One of the largest brain scanning projects are taking place at the Allen Institute in Seattle, USA. They have succeeded in scanning and reconstructing a cubic millimetre of a mouse brain. Until now this is the largest road map of a mammalian brain. This piece of brain the size of a single grain of sand contained 100 000 neurons and over a billion synapses. To be scanned it had to be sectioned 25 000 times with each slice only 40 nanometres (about one fifth of a human hair) thick. Then millions of images were taken of these slices. 

There is no doubt that it would be a mammoth task to scan the entire human brain. Mapping a human brain a million times larger would take a fleet of electron microscopes decades to image. Technology has to change dramatically to make this happen. Currently we just do not have powerful enough technology available to map the entire human brain. 

And if we could, there is always the important question it would it also copy our consciousness? Most neuroscientists say yes, it would exactly be the same person. But we are not totally sure if there are other issues involved. For instance, has the capturing being done at a high enough resolution to fully capture who the human person is?
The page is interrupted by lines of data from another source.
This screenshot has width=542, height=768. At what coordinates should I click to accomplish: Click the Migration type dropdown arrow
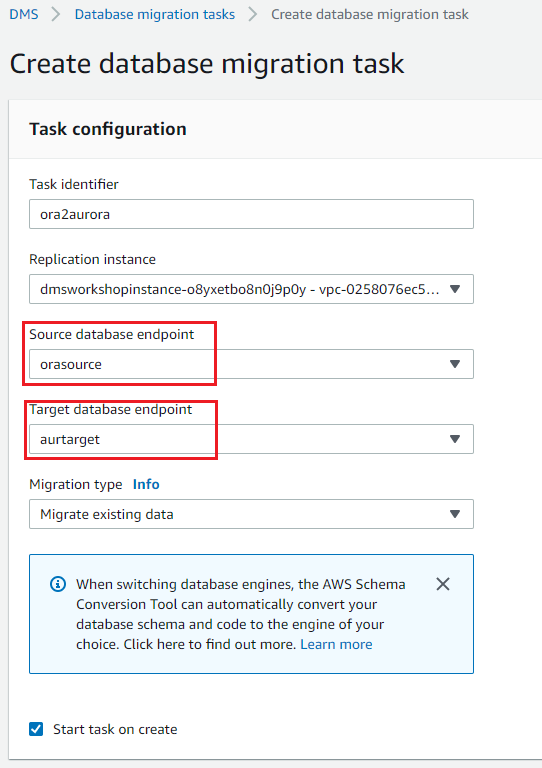455,514
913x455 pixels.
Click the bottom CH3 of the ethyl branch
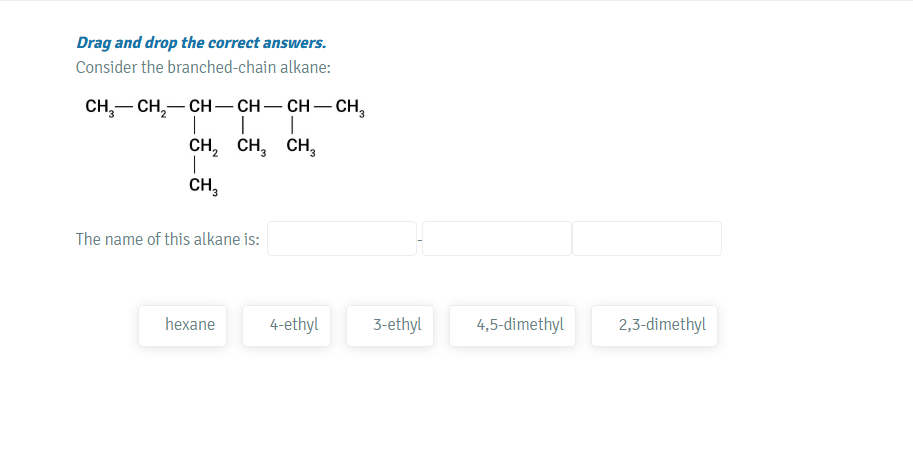pos(203,186)
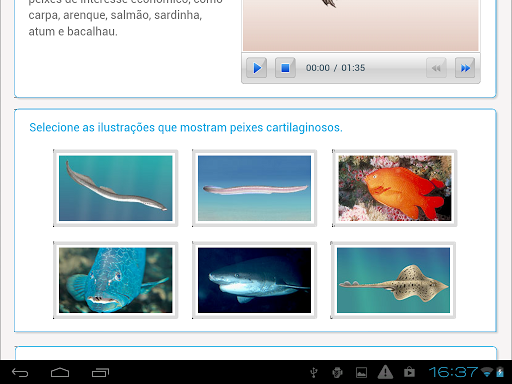Select the pink hagfish illustration
The image size is (512, 384).
point(254,188)
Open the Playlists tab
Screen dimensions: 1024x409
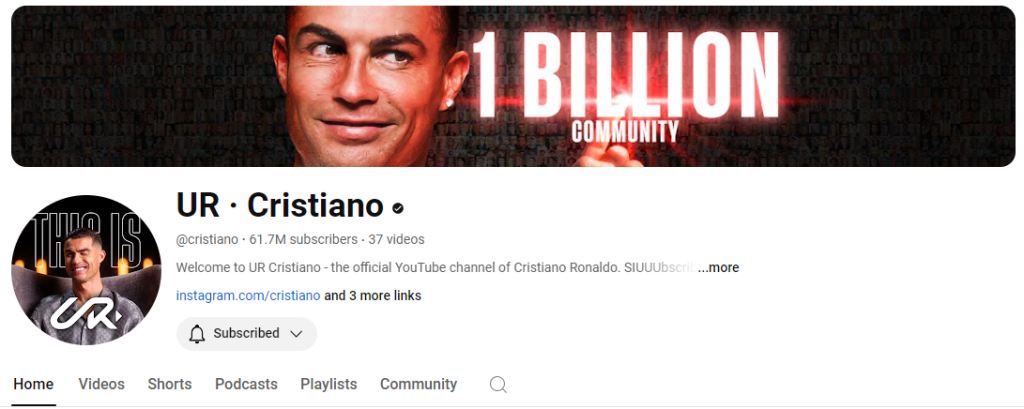328,384
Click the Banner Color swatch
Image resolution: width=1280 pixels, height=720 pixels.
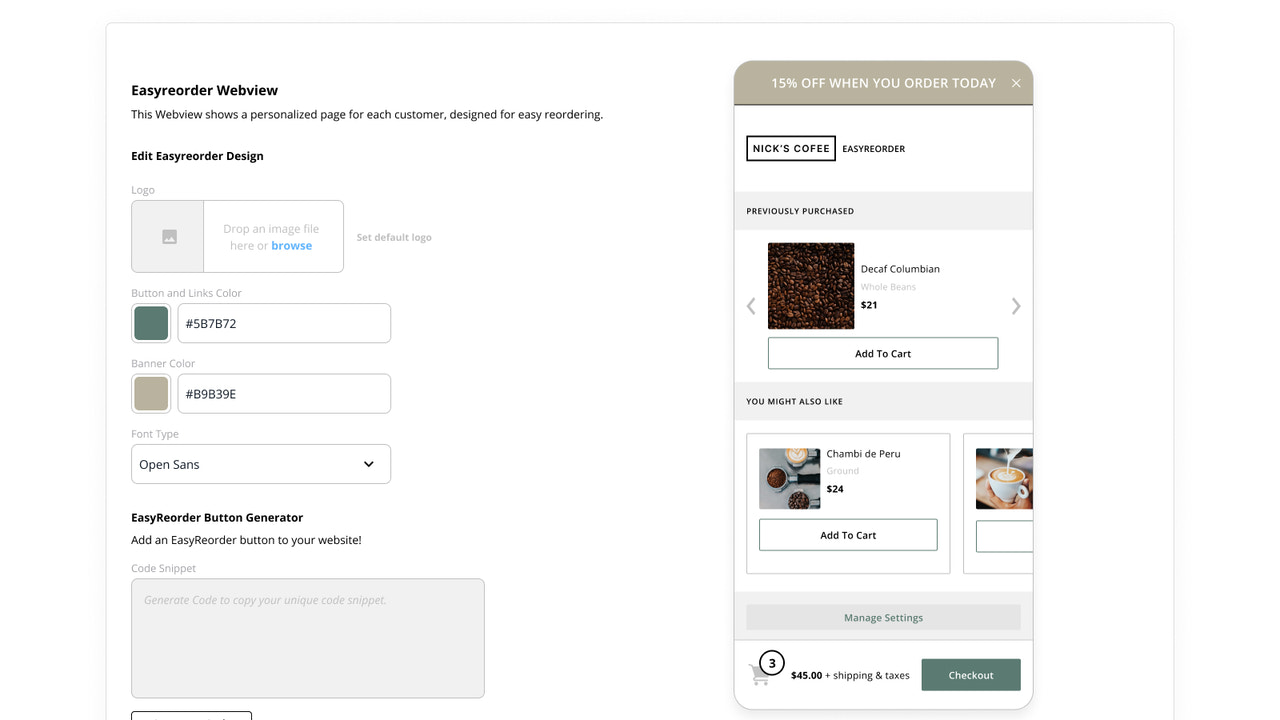[x=151, y=393]
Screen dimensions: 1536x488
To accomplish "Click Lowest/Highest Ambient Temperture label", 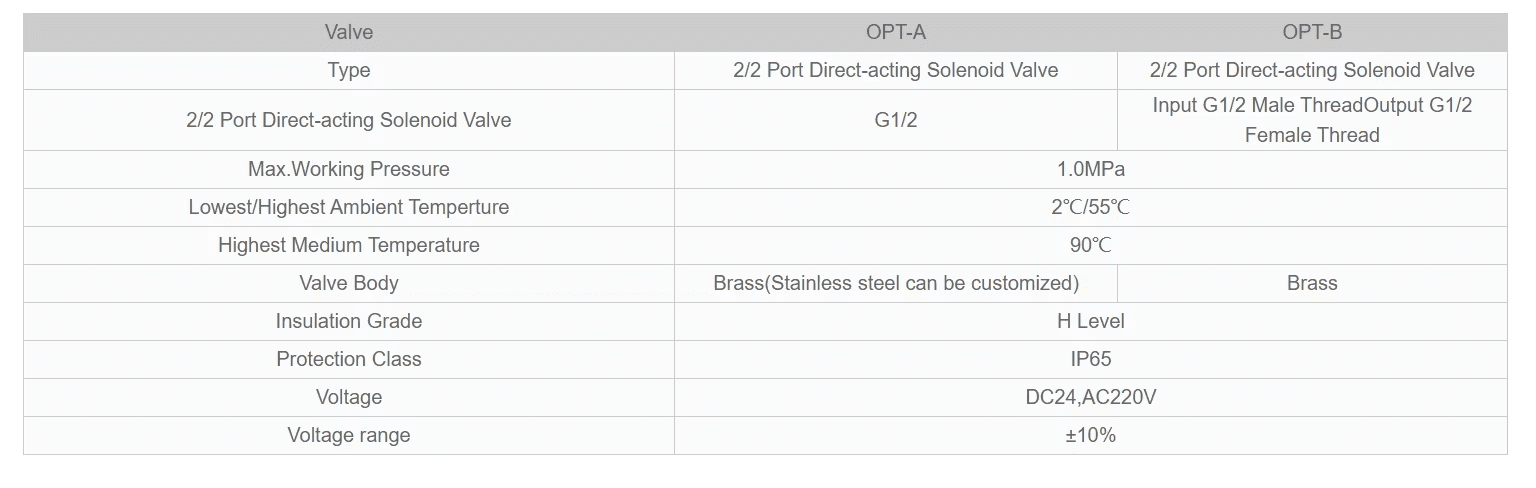I will coord(348,207).
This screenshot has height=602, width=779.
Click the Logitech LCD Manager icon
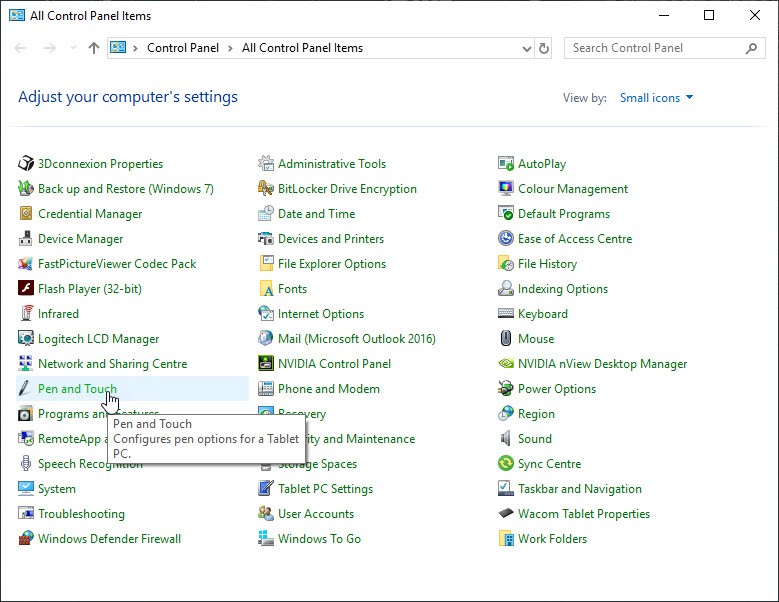tap(26, 339)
Memories are indeed data and we should be able to copy that data to a computer. And you would effectively be you. But what kind of you would you be? Would you be a mere simulation, except when installed into a robot? Some scientists believe it would merely feel like coming out of surgery. 

Mind uploading is very long term. We can only scan and simulate a very small portion at the moment. But technology is constantly improving. Despite the important progress made by researches, we are still some time away form downloading our memories to a computer or intelligent device, or mapping the human brain. It would therefore perhaps be prudent to write down or record precious memories in the old-fashioned way to ensure that it is not lost in case of any unfortunate event or before the brain decays because of age and the memories are lost forever. Then you can enjoy the festive season to its fullest.

Of course uploading of our brains to a computer or robot brings the possibility of immortality in future, religiously pursued by brain preservationists and transhumanists. This, however, would create a plethora of ethical and other questions that still need to be answered.

Prof Louis C H Fourie  is a Futurist and a Technology Strategist.